In a new study, researchers at the Moffitt Cancer Center exposed a test group and a control group - totaling 132 nicotine-dependent smokers - to an emotional video depicting environmental damage.

One group in the study expressed their natural emotional reactions (no depletion of self-control) while the second group suppressed their responses (self-control depletion).

Half of the participants in each group were subsequently allowed to smoke a cigarette. Everyone then was asked to complete a frustrating task that required self-control.

"Our goal was to study whether tobacco smoking affects an individual's self-control resources," said lead author Bryan W. Heckman, M.A.

"We hypothesized that participants who underwent a self-control depletion task would demonstrate less persistence on behavioral tasks requiring self-control as compared to those with self-control intact, when neither group was allowed to smoke.

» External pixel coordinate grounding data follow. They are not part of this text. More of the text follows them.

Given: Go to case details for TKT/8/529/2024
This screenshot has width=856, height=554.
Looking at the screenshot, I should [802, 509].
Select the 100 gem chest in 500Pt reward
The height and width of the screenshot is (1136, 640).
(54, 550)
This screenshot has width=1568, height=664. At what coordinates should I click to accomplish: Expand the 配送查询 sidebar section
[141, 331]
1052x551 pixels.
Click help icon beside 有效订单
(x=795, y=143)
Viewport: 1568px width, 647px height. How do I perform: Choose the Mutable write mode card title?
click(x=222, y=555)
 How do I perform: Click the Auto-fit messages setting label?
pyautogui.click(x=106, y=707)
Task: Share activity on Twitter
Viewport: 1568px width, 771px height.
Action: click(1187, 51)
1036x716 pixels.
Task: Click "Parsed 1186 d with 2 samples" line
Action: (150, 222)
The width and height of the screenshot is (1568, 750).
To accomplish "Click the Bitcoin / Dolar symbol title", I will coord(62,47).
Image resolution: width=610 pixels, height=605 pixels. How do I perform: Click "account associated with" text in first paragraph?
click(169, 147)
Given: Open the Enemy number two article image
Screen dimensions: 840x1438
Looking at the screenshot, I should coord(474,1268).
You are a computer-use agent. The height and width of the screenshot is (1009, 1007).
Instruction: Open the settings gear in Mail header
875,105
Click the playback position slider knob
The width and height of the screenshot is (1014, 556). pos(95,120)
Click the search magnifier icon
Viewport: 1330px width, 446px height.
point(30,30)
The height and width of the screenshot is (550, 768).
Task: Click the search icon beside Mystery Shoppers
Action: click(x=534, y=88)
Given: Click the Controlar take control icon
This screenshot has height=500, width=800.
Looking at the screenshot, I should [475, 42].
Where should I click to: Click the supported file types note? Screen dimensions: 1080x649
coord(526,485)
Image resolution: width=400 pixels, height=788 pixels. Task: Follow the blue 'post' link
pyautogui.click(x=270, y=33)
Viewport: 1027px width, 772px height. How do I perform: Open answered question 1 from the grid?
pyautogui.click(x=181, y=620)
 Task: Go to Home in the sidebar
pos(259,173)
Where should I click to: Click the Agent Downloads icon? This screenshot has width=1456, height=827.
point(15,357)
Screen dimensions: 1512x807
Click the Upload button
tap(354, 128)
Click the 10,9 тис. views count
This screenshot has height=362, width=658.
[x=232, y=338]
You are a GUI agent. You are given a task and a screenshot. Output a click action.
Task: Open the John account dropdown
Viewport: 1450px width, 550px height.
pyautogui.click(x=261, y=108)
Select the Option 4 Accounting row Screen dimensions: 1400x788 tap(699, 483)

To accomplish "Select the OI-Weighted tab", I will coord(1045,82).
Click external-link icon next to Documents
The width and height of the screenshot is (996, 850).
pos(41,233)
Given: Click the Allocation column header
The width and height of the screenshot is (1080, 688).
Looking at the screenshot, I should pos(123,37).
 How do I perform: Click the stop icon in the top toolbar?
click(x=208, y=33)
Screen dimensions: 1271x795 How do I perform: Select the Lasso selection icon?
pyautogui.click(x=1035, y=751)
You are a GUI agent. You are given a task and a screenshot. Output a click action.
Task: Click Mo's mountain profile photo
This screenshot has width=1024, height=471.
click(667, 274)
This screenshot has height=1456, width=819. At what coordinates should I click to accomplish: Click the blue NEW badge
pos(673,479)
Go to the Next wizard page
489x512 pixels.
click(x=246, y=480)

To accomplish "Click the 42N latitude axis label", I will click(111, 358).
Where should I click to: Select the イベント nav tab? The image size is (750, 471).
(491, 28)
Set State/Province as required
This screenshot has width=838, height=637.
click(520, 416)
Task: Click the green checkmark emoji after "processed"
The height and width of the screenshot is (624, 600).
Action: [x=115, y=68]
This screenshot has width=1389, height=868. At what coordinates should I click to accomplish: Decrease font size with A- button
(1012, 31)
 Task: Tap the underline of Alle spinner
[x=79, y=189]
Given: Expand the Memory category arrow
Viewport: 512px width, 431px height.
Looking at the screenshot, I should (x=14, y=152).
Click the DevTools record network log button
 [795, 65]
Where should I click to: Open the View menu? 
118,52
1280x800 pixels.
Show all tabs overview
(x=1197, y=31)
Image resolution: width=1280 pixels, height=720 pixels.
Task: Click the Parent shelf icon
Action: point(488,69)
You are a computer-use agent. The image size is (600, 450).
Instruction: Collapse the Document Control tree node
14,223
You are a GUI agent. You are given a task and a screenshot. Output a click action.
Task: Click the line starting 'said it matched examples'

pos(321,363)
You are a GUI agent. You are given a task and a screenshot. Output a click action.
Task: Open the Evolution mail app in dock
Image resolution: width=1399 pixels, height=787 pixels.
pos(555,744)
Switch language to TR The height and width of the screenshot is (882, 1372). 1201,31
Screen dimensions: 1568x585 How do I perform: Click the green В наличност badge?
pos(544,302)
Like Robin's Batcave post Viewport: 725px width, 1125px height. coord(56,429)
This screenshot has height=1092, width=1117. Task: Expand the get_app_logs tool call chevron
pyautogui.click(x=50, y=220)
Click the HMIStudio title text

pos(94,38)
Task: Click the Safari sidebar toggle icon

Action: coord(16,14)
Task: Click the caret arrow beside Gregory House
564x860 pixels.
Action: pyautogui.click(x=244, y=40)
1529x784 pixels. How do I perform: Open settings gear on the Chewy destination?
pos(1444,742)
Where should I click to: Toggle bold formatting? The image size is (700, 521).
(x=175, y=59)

"However, we also hypothesized that we would not find this performance decrement among participants who were permitted to smoke."

Study results supported the benefits of smoking to restore self-control.

"We found that smoking did have a restorative effect on an individual's depleted self-control resources," said Heckman. "Moreover, smoking restored self-control, in part, by improving smokers' positive mood."

Investigators believe self-control is a limited resource that acts like a muscle - expending self-control on a task has the short-term effect of depleting the resource, making it more difficult to engage in another task that requires self-control.

While nicotine has been found to enhance performance on a variety of cognitive activities, such as motor abilities, attention and memory, this study was the first to evaluate the effects of smoking on self-control.

Study results suggest the desire to restore depleted self-control may contribute to a smoker's addiction to tobacco.

"Smoking is obviously a maladaptive way to restore self-control," said study co-author Thomas H. Brandon, Ph.D. "Finding other ways to relax or enhance one's mood would be much healthier alternatives. In fact, even raising glucose level - perhaps by consuming a sugary drink - has been shown to restore self-control."

Researchers believe learning alternative methods to restore self-control are essential for smokers wanting to quit or reduce their tobacco dependency.

The authors concluded that smoking cessation treatments would benefit by further research aimed at identifying how smoking restores self-control, as well as identifying additional alternative strategies for strengthening or restoring self-control.